Real-world test results are tracked in auto-memory at test-results.md. After every manual test of commit message generation (commitbee --dry-run), record:
- The staged changes (files, type of change)
- Expected vs actual commit type
- Subject and body quality assessment
- Prompt observations (signatures, connections, evidence flags)
- Any issues (retry warnings, display bugs, misclassifications)
Compare new tests against previous results to detect regressions or improvements. The goal is generating fantastic commit messages with small local LLMs (qwen3.5:4b).
A tracked list of review findings, design decisions, and improvement ideas that were identified but deferred lives in auto-memory at deferred-issues.md.
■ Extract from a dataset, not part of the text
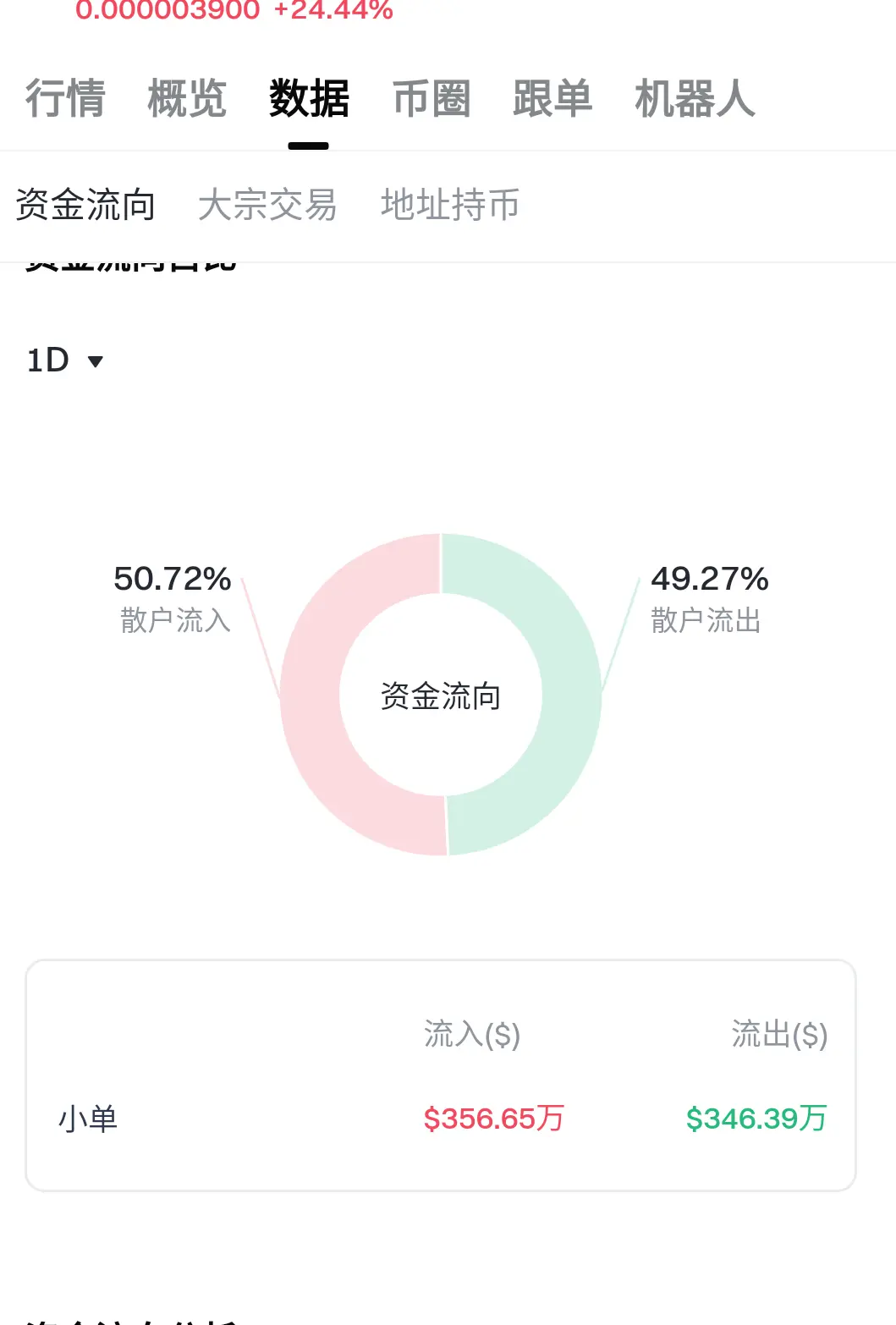Go to the 跟单 tab
Screen dimensions: 896x1325
point(552,98)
Rules:
- Check the list when starting work on a related area, before releases, and at PRD updates
- Add new items when deferring anything from a review, plan, or implementation — every deferred item must be recorded with source, context, and "when to address" criteria
- Never silently defer — when deferring issues, explicitly tell the user what is being deferred, why, and when it should be revisited. Present deferred items as decisions that need user acknowledgment, not as internal bookkeeping
- Close items by updating status to
Donewith date when addressed
Test counts and version references must stay in sync across multiple files. After adding/removing tests or bumping version:
- README.md — test count in features list + testing section + changelog current version
- DOCS.md — test count in description + testing section
- PRD.md — test count in §2.3 (feature status table), §8 (testing header), §11 (roadmap table), §12 (success metrics). Also: PRD version header, changelog entry, and compatibility policy table on version bumps.
- CHANGELOG.md — test count in current version's testing section
- CLAUDE.md — test count in Running Tests section
Use cargo test --all-targets 2>&1 | grep "^test result" | awk '{sum += $4} END {print sum}' to get the actual count. Don't guess from memory — counts drift easily.